Runner containers get `/var/run/docker.sock` mounted, giving them root-equivalent access to the host's Docker daemon. This is required for runners to spawn job containers but is a security concern for untrusted code. For a private instance with trusted users, this is the standard Gitea runner deployment.

### Native runner `boot` mode requires sudo

When `boot = true` is set in `runners.conf`, `manage_runner.sh` uses `sudo` for three operations: copying the plist to `/Library/LaunchDaemons/`, loading/unloading the service via `launchctl`, and removing the plist on teardown. The plist includes a `<key>UserName</key>` entry so the daemon process runs as the deploying user, not root. The newsyslog config (log rotation) always requires `sudo` regardless of boot mode, since it installs to `/etc/newsyslog.d/`.

### Backup archives are unencrypted

`gitea dump` produces a zip file containing the database, all repos, and config. This is transferred over SSH (encrypted in transit) and stored on Fedora's filesystem. At-rest encryption is the user's responsibility (e.g., LUKS on the Fedora backup volume).

### Phase 8 state snapshot lives in `.manifests/`

The JSON file that records pre-cutover GitHub repo settings is stored alongside install manifests in `.manifests/`. This directory is gitignored (machine-specific state). If the user deletes `.manifests/` before running Phase 8 teardown, the teardown falls back to parsing the original description from the `[MIRROR] ... — was: ORIGINAL` format, but cannot restore homepage, wiki, projects, or Pages settings.

### SSL renewal cron on Unraid may not survive reboots

The Let's Encrypt renewal cron is added via `crontab` on Unraid. Unraid is not designed for persistent user crontabs — they can be lost on reboot depending on the Unraid version and configuration.
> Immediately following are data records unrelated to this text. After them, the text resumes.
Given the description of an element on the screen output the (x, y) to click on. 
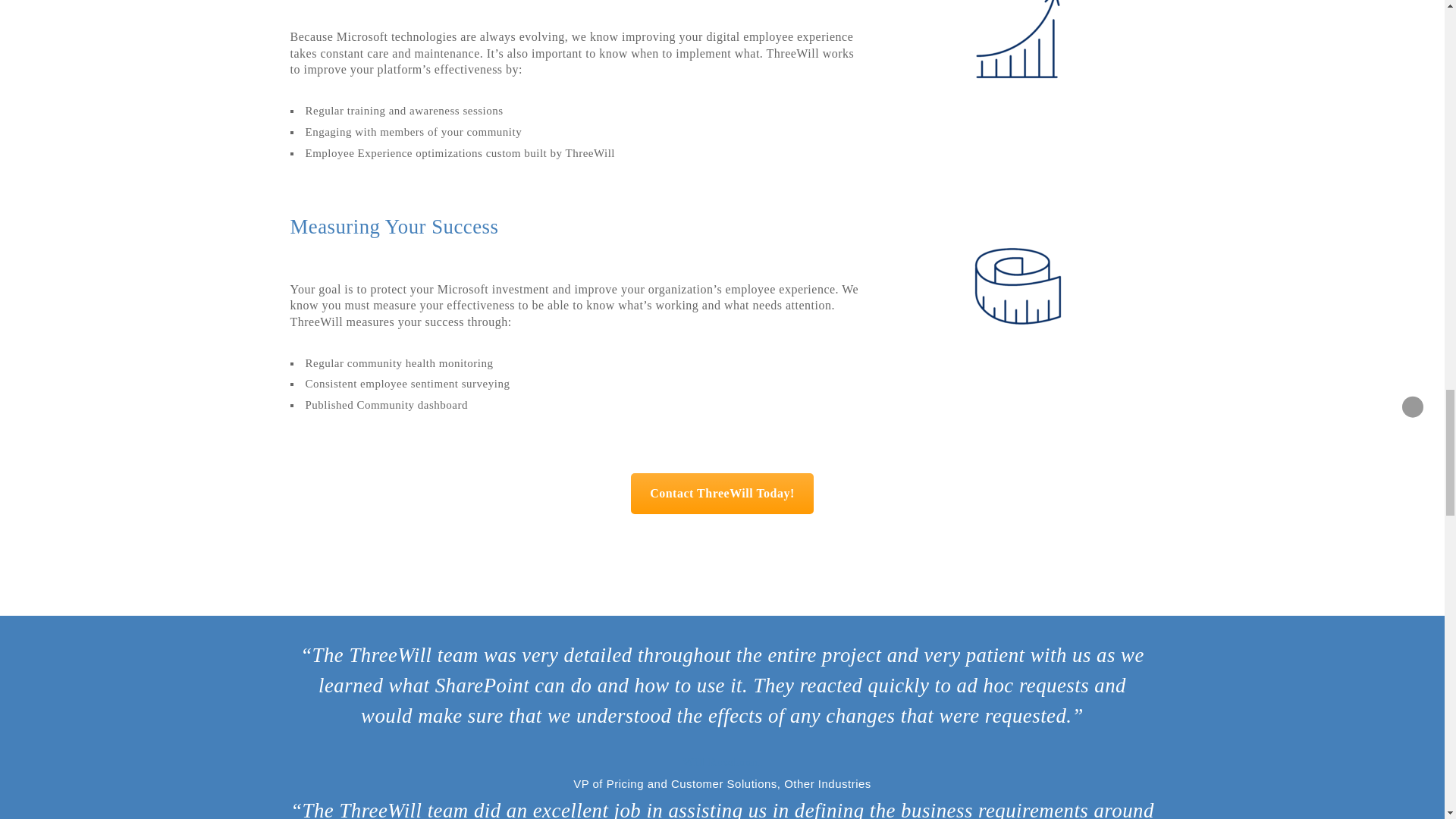
Measure Your Success (1018, 286)
Improving Your Performance (1018, 40)
Contact Us (721, 493)
Given the description of an element on the screen output the (x, y) to click on. 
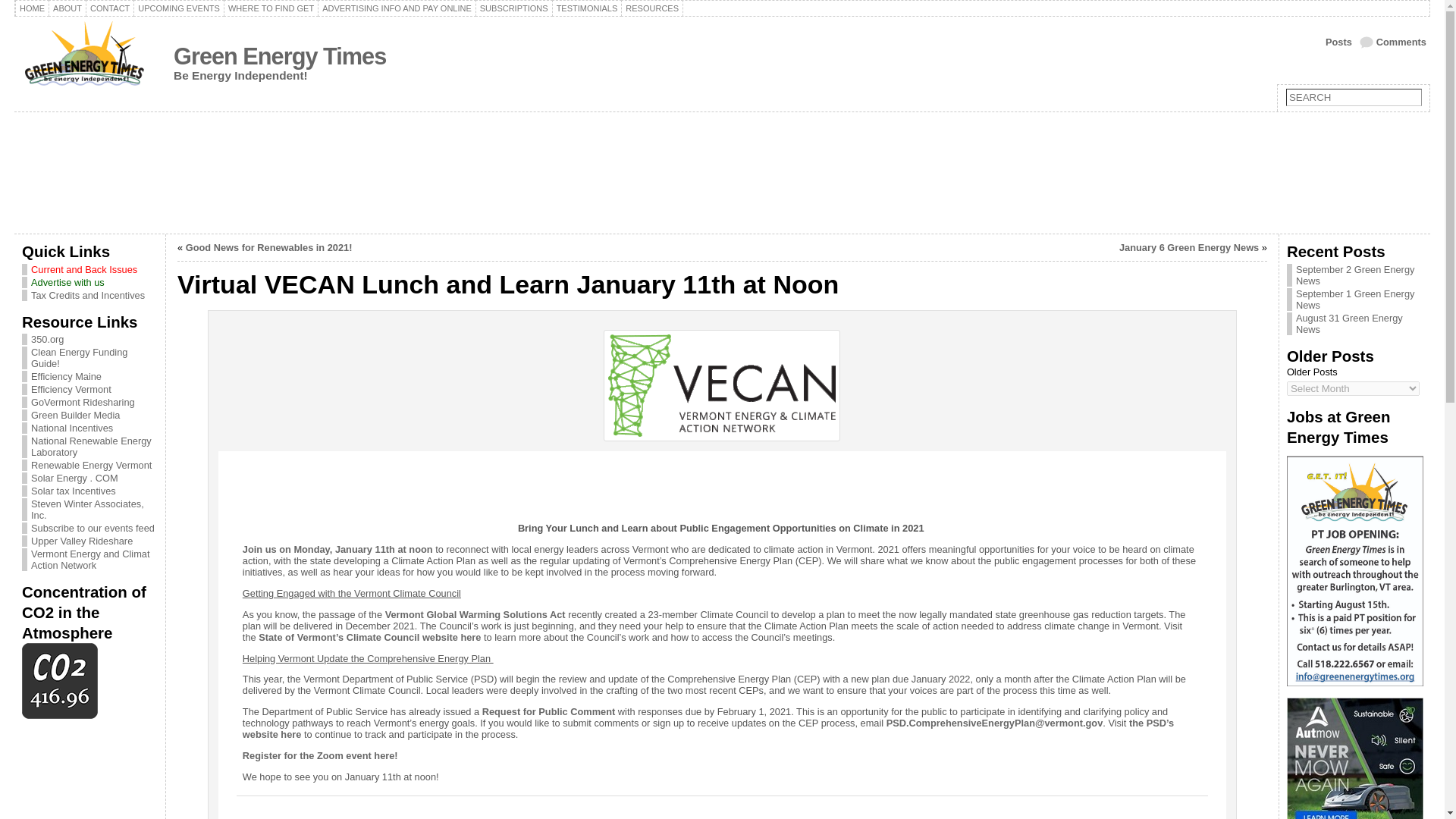
Solar Energy . COM (73, 478)
WHERE TO FIND GET (271, 8)
Subscribe to the COMMENTS feed (1392, 42)
Clean Energy Funding Guide! (79, 357)
350.org (47, 338)
National Incentives (71, 428)
the authority on all things solar (73, 478)
Vermont Energy and Climat Action Network (89, 558)
CONTACT (109, 8)
UPCOMING EVENTS (178, 8)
A more robust approach would be a dedicated Certbot Docker container with a restart policy, but that adds deployment complexity.

## Security Notes

- **Sensitive files** (`.env`, `runners.conf`, `.manifests/`, `*.pem`, `*.key`, `*.crt`) are in `.gitignore`
- **API tokens** are generated by the scripts and written to `.env` — never hardcoded
- **SSH** uses `BatchMode=yes` (no password prompts) and `StrictHostKeyChecking=accept-new`
- **Passwords** are only used for initial admin creation and token generation — all subsequent API calls use tokens
- **Runner containers** mount the Docker socket — this is root-equivalent access to the host
- **Cross-host SSH keys** are ed25519 with no passphrase (automation keys)

## Prerequisites

| Machine | Requirements |
|---------|-------------|
| MacBook | macOS, Homebrew, jq >= 1.6, curl >= 7.70, git >= 2.30, shellcheck >= 0.8, gh >= 2.0, bw >= 2.0 |
| Unraid | Linux, Docker >= 20.0, docker-compose >= 2.0, jq >= 1.6, existing Nginx container |
| Fedora | Linux with dnf, Docker CE >= 20.0, docker-compose >= 2.0, jq >= 1.6 |
| Network | MacBook can SSH to both servers, DNS A record pointing to Unraid for HTTPS |

## Quick Start

```bash
cp .env.example .env
cp runners.conf.example runners.conf
# Edit both files, then:
./run_all.sh
```

See [USAGE_GUIDE.md](USAGE_GUIDE.md) for the full walkthrough, edge cases, and rollback procedures.